Die Entscheidung für Münster fiel im MDE-Vorstand Ende Oktober 1975. Das Besondere war, dass zunächst ein Archiv ohne Bestand gegründet wurde, am ehesten noch einem Konto zu vergleichen, das ohne nennenswerte Einzahlung eröffnet wird. Die vertragliche Installation eines MDE-Archivs an der Universitätsbibliothek Münster war also anfangs nicht mehr als ein rechtlicher Rahmen für den Eingang von Sammlungsmaterial.

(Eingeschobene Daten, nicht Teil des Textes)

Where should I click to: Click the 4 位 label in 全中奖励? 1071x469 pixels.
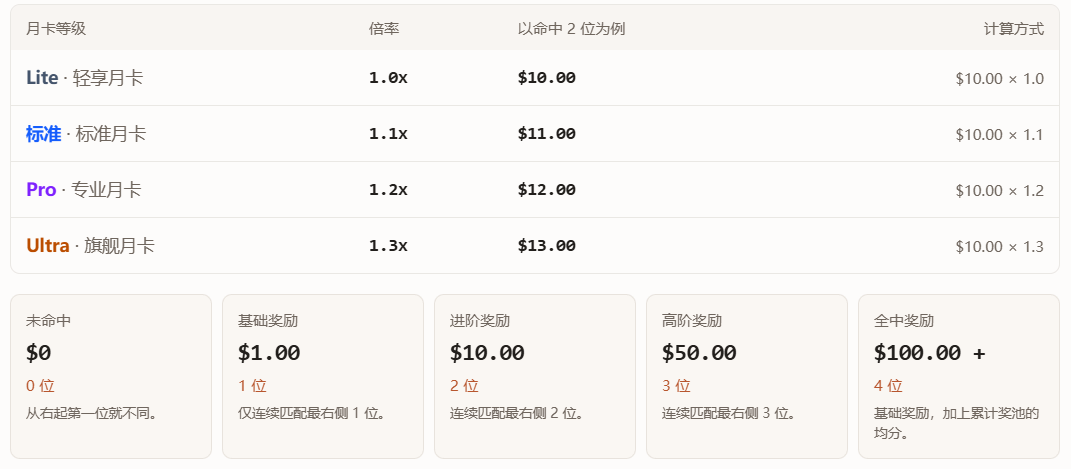[x=888, y=386]
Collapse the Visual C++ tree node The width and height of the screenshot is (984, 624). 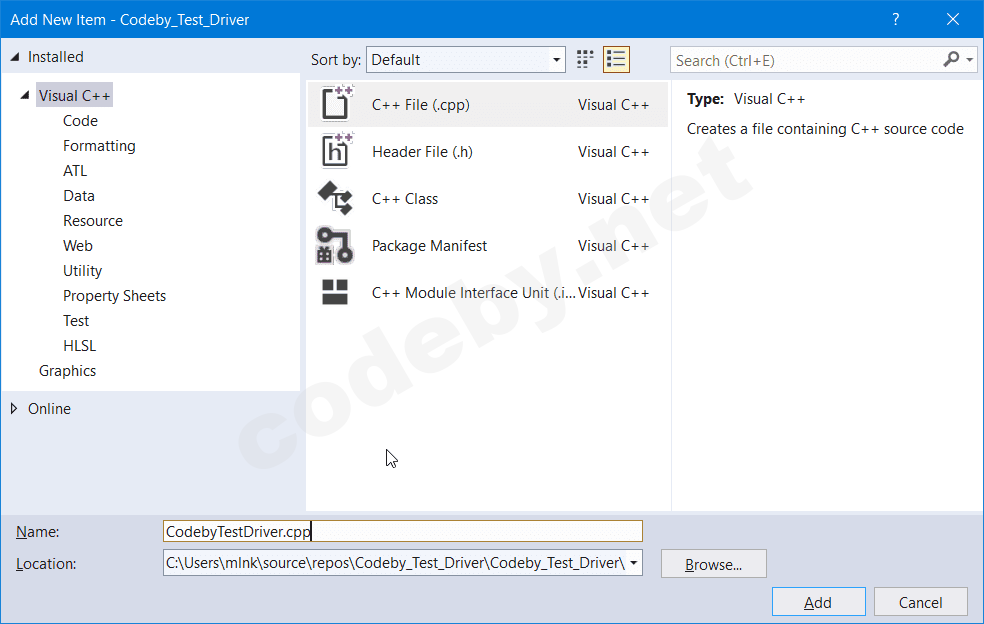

Zwar war schon ein solider Fundus vorhanden bei dem sicherlich wichtigsten "Paten" des gerade aus der Taufe gehobenen Archivs: Gustav Moeßner (1903-1993). Nach der Vertreibung aus Schlesien lebte er Jahrzehnte lang als Buchbindermeister in Weilheim / Teck. Von 1947 – 1979 war er Schriftleiter des "Allgemeinen Anzeigers für Buchbindereien". 1951 war er maßgeblich an der Neugründung des MDE beteiligt, lange Jahre Schriftführer des Vereins und seit 1970 Ehrenmitglied im MDE. Immer wieder hatte er auf Jahresversammlungen des MDE darauf hingewiesen, dass man ein Archiv mit einer gut ausgebauten Fachbuchsammlung brauche. Und was noch wichtiger war: Moeßner hatte das schon vorliegende Aktenmaterial von den Jahresversammlungen usw. sowie die wenigen Bücher im MDE-Besitz gesammelt und vorgeordnet und war überdies bereit, einen großen Teil seiner eigenen Fachbücher und künstlerischen Handeinbände, darunter auch sehr gute Arbeiten anderer Meister, als Grundstock des Archivs zu stiften. Bis in sein hohes Alter ist er als Spender und Mentor eine wesentliche Stütze des Archivs geblieben. Er war auch maßgeblich an den Formulierungen des Vertrages zwischen dem MDE und der Bibliothek beteiligt.

Der Vertrag unterscheidet drei Gruppen von Archivmaterial:

  • Hand- und maschinenschriftliches Material, Photos, Prospekte usw.
  • Fachliteratur
  • Bücher mit künstlerischen Handeinbänden.